Spese di lite liquidate cumulativamente per tutti i gradi: necessaria distinzione (Cass. civ. Sez. V n. 14788 del 02.06.2025)
Principi di diritto (Massima)
In tema di spese giudiziali, il giudice deve liquidare in modo distinto spese ed onorari in relazione a ciascun grado del giudizio, poiché solo tale specificazione consente alle parti di controllare i criteri di calcolo adottati e le ragioni per le quali le richieste contenute nelle note spese siano state eventualmente ridotte. È inammissibile il ricorso per cassazione che, sotto l’apparente deduzione del vizio di violazione o falsa applicazione di legge, miri in realtà ad una rivalutazione dei fatti storici operata dal giudice di merito. La motivazione apparente ricorre solo quando il giudice omette di indicare gli elementi del proprio convincimento o non ne compia la disamina logico-giuridica; non è tale la motivazione che, pur sintetica, espliciti le ragioni della decisione.
Il Fatto
L’Agenzia delle entrate propone ricorso per cassazione, affidato a tre motivi, avverso la sentenza con cui la Commissione tributaria regionale della Lombardia, in sede di rinvio, aveva accolto l’appello della società incorporante, avverso la decisione di primo grado sfavorevole.

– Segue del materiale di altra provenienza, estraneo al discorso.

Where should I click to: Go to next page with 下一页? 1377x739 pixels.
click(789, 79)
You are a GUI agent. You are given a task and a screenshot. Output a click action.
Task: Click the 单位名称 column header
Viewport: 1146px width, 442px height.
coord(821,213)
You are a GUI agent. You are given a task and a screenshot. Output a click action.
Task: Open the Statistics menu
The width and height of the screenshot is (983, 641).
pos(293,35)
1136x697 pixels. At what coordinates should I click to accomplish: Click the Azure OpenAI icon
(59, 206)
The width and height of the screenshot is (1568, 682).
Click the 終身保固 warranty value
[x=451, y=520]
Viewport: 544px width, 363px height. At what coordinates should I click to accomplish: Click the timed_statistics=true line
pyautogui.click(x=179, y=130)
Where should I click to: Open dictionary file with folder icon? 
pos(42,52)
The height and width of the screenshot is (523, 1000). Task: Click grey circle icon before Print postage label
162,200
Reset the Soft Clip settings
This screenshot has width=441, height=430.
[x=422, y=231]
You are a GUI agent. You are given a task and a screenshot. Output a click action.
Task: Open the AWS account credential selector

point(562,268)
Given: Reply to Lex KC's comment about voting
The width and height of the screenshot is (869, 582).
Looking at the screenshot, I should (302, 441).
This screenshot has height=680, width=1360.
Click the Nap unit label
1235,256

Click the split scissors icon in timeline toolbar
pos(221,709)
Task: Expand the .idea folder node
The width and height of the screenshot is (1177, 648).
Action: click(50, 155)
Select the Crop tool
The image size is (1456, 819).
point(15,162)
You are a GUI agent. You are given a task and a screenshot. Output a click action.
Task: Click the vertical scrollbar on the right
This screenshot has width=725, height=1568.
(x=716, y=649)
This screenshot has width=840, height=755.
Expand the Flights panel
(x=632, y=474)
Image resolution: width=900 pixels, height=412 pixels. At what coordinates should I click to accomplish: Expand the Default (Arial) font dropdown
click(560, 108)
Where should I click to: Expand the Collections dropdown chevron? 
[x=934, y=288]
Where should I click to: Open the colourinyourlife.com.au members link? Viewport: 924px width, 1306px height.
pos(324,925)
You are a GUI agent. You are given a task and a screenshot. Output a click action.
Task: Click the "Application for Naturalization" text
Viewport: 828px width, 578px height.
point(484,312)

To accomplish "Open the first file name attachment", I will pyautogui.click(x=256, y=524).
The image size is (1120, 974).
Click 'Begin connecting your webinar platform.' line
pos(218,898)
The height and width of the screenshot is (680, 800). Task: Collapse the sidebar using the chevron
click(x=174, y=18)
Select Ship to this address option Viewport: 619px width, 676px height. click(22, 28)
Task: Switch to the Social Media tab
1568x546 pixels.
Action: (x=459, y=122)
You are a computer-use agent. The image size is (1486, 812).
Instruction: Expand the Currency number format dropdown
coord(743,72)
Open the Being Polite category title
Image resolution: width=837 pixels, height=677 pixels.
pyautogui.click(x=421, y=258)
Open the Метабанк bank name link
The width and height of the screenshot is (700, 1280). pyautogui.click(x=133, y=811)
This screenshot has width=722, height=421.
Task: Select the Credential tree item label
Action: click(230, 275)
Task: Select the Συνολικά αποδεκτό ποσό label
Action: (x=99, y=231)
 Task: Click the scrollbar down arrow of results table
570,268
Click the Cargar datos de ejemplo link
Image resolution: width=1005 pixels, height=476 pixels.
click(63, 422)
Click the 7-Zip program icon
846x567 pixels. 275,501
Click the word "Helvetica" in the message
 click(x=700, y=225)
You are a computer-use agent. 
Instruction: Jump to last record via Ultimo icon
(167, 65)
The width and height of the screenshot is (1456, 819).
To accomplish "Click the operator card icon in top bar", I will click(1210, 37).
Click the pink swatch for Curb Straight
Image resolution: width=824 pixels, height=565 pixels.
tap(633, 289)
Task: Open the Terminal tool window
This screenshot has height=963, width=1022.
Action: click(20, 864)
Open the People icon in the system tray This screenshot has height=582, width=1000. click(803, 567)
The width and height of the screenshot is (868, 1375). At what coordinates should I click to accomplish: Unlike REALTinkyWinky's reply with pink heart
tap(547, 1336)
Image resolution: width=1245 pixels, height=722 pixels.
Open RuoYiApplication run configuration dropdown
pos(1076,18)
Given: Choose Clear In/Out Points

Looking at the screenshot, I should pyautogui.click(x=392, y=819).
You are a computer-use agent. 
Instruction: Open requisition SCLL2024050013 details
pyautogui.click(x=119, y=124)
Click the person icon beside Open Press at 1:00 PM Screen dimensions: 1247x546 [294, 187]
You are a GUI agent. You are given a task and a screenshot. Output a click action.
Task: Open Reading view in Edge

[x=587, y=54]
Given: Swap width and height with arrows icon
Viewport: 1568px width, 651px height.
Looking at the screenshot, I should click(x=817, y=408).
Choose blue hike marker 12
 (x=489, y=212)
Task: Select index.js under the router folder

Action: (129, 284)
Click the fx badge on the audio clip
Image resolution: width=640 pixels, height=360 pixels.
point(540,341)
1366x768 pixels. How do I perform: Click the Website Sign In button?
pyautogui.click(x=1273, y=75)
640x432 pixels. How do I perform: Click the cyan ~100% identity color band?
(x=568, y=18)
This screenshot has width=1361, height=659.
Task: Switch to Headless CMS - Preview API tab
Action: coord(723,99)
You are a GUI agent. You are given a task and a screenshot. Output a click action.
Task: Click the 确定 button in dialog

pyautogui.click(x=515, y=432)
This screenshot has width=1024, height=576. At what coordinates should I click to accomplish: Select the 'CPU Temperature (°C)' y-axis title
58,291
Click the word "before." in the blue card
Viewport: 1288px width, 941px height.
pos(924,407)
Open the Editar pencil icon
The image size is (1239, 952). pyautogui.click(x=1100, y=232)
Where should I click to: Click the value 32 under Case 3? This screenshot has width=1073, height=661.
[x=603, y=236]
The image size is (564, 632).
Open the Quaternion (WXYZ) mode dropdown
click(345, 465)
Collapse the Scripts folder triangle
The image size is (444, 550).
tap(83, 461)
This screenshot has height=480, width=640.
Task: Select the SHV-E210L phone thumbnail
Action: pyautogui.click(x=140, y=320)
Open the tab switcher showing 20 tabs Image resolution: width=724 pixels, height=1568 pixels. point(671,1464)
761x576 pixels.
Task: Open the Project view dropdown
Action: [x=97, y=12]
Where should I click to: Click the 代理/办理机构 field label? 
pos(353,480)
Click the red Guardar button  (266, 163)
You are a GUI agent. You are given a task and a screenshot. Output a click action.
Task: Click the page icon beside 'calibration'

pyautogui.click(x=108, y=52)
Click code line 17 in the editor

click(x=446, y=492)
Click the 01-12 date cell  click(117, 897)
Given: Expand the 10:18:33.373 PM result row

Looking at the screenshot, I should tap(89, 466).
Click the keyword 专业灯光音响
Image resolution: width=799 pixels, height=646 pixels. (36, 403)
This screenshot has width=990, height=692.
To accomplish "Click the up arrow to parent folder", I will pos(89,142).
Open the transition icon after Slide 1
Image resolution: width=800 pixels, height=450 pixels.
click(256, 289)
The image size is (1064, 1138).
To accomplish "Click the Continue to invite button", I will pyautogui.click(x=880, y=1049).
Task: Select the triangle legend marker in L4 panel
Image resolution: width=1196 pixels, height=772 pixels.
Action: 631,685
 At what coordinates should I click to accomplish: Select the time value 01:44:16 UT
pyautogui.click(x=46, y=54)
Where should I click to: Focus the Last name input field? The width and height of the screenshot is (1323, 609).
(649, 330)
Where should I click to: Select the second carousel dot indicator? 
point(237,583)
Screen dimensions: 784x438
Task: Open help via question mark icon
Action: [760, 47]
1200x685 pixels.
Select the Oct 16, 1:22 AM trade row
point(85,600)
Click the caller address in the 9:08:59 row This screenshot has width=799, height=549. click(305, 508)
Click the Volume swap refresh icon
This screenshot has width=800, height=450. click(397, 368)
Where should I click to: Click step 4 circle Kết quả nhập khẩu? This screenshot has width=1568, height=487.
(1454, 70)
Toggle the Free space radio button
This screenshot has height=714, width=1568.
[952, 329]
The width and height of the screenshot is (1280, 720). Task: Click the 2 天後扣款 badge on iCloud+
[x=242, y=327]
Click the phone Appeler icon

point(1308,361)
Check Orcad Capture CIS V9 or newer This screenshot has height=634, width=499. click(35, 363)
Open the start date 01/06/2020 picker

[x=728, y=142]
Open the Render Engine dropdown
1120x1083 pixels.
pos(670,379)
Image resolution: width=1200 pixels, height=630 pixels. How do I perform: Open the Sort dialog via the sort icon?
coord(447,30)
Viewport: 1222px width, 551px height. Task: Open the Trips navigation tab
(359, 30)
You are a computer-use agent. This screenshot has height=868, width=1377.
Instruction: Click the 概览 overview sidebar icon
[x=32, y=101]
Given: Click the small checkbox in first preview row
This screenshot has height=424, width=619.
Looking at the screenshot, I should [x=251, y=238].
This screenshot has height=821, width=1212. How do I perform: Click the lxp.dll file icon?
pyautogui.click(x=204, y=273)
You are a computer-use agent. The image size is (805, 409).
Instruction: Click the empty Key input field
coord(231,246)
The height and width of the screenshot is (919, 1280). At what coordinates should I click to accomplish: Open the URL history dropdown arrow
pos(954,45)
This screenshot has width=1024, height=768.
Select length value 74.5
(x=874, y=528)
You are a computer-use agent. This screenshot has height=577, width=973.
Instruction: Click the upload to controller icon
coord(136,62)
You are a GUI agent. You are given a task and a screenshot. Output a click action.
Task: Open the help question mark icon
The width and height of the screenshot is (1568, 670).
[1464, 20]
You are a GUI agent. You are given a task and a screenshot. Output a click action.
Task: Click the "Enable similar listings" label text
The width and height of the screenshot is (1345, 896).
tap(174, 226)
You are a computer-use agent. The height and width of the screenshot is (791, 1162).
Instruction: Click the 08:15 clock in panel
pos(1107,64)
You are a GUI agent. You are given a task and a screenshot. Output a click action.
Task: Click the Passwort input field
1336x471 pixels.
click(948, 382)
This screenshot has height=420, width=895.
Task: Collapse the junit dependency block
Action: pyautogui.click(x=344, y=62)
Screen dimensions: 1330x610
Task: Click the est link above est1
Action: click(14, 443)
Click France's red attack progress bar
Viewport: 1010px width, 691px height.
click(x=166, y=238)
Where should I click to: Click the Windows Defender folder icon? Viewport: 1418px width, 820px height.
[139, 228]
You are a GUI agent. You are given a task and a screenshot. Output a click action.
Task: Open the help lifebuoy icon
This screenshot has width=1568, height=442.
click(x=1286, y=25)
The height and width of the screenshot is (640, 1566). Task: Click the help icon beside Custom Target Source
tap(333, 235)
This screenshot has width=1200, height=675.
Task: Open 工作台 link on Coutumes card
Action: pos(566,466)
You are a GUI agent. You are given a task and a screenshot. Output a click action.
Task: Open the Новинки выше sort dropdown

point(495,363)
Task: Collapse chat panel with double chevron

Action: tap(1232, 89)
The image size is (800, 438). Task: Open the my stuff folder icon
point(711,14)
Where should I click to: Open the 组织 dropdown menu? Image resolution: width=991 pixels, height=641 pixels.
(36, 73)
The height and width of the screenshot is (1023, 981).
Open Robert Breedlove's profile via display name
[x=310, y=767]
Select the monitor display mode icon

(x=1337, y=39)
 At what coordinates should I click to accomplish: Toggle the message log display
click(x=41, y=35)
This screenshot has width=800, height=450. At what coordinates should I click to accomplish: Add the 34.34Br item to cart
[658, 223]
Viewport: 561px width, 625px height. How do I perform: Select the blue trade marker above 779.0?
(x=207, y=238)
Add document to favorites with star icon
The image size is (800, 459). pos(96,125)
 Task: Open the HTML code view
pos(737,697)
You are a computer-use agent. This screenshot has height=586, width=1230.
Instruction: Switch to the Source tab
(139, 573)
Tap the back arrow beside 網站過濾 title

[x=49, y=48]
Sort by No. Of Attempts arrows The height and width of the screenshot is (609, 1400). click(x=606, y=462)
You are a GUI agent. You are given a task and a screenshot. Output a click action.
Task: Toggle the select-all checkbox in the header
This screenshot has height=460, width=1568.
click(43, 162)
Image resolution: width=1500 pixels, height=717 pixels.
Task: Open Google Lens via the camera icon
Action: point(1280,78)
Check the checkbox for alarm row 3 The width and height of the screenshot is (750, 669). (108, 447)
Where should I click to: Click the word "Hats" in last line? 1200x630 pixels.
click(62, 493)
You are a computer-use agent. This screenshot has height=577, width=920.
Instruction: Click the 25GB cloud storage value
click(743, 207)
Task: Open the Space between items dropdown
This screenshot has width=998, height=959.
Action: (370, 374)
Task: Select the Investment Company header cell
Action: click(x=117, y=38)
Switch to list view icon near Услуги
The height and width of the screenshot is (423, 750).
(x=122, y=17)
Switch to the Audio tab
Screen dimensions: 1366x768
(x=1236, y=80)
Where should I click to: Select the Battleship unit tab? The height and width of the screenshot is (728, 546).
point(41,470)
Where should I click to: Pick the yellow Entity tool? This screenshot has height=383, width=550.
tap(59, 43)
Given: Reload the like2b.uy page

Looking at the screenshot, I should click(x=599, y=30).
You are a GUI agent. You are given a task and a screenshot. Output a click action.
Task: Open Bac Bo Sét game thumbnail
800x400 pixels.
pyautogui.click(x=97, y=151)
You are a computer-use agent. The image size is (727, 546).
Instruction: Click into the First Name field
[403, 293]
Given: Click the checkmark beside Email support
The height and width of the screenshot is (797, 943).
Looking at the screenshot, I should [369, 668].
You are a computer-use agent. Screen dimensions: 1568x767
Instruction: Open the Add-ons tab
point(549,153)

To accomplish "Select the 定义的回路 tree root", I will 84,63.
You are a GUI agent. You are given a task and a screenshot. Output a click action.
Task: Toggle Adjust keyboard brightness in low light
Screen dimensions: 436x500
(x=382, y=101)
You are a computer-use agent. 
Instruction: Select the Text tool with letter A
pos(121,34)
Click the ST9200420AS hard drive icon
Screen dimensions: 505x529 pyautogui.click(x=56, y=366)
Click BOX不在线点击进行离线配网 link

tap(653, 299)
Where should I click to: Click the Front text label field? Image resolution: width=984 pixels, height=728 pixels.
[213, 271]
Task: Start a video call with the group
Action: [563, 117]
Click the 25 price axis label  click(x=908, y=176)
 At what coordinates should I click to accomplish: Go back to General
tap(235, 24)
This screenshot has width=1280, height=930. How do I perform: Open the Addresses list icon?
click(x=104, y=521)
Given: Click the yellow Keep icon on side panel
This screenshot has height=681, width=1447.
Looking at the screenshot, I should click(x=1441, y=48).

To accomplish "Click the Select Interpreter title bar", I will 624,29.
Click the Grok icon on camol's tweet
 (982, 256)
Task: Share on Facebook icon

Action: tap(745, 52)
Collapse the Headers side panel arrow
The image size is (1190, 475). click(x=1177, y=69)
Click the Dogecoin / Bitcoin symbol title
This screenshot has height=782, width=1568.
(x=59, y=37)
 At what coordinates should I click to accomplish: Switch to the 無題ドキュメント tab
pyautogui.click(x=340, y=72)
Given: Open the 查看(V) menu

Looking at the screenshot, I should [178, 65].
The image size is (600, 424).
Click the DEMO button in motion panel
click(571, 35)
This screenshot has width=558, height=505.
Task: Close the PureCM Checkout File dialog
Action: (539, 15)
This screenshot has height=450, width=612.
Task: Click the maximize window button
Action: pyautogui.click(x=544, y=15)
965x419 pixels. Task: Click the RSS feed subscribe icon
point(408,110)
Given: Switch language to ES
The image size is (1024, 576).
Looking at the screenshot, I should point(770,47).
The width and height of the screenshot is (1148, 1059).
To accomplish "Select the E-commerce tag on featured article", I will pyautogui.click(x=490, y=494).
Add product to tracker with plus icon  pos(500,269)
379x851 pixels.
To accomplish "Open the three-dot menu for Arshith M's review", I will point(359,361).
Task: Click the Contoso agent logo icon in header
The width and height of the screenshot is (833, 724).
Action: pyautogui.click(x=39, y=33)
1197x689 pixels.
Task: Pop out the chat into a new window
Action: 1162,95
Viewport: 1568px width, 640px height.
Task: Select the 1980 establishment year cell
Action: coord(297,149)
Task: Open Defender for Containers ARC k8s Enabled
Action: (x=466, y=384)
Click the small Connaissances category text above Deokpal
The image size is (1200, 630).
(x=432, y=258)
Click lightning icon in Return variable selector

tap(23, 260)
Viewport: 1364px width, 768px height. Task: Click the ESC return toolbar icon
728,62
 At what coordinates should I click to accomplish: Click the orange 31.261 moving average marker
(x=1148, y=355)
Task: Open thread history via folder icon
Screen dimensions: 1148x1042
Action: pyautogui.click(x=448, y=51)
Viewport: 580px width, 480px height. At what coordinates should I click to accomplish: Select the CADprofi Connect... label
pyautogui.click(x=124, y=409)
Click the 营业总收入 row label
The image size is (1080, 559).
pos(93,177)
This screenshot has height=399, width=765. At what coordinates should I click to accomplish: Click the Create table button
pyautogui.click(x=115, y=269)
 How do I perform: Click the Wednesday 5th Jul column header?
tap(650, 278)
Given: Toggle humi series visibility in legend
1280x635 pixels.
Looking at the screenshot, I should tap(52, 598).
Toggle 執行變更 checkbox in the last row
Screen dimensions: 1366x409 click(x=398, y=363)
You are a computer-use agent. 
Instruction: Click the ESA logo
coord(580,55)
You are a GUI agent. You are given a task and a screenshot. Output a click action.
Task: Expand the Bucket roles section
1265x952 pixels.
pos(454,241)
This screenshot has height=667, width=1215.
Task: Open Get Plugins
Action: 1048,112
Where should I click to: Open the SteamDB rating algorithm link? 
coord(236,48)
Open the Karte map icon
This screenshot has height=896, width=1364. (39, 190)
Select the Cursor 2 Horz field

La controversia ha ad oggetto avvisi di rettifica e liquidazione per maggiore imposta di registro e sanzioni, relativi ad acquisizioni, nell’anno 2005, di rami aziendali da tre società. La società resiste con controricorso e chiede la condanna dell’Agenzia per abuso dello strumento processuale.
La Motivazione della Corte
Con il primo motivo l’Agenzia denuncia la motivazione apparente della sentenza impugnata, assumendo che il giudice di rinvio avrebbe affermato il difetto di prova della pretesa tributaria con mere affermazioni apodittiche. La Corte respinge la censura: ricorre motivazione omessa o apparente solo quando il giudice di merito omette di indicare gli elementi dai quali ha desunto il proprio convincimento, ovvero, pur individuandoli, non ne compia la disamina logico-giuridica, sì da lasciar trasparire il percorso argomentativo seguito.
Nel caso di specie la Commissione regionale ha ritenuto, con approfondita motivazione, che la pretesa fiscale non era sostenuta da idonei elementi di prova, rilevando l’errata determinazione del valore delle aziende, l’insufficienza dei parametri valutativi e l’irrilevanza del campione utilizzato. Si tratta di motivazione che esplicita le ragioni della decisione e non può dirsi meramente apparente: gli eventuali profili di apoditticità o contraddittorietà non la viziano in modo così radicale da escluderne l’idoneità a soddisfare il must motivazionale.
Con il secondo motivo l’Agenzia deduce la violazione e falsa applicazione degli artt. 51 e 52 d.P.R. 26/4/1986 n. 131, sostenendo l’attendibilità delle perizie prodotte. La Corte dichiara il motivo inammissibile: sotto l’apparente deduzione del vizio di legge, la ricorrente rappresenta in realtà la non condivisione della valutazione in fatto delle risultanze istruttorie, contrapponendo le proprie argomentazioni difensive e chiedendo un inammissibile riesame del giudizio di fatto, come ribadito dalle Sezioni Unite n. 34476 del 2019.
Con il terzo motivo, in via subordinata, si denuncia la violazione della disciplina delle spese processuali per aver la Commissione liquidato cumulativamente, con importo unico, le spese di tutti i gradi del giudizio. La doglianza è fondata: il giudice deve liquidare in modo distinto spese ed onorari per ciascun grado, perché solo tale specificazione consente alle parti di controllare i criteri di calcolo e le ragioni di eventuali riduzioni.
La sentenza impugnata, liquidando in via cumulativa le spese di tutti i gradi, non si è conformata a tale consolidato orientamento, con conseguente cassazione limitata al motivo accolto e rinvio alla Corte di giustizia tributaria di secondo grado della Lombardia, in diversa composizione, anche per la pronuncia sulle spese di legittimità. La richiesta di condanna ex art. 96, comma 3, cod. proc. civ. è rigettata, perché la condanna per abuso del processo non è disgiungibile dalla soccombenza e presuppone l’accoglimento totale della domanda.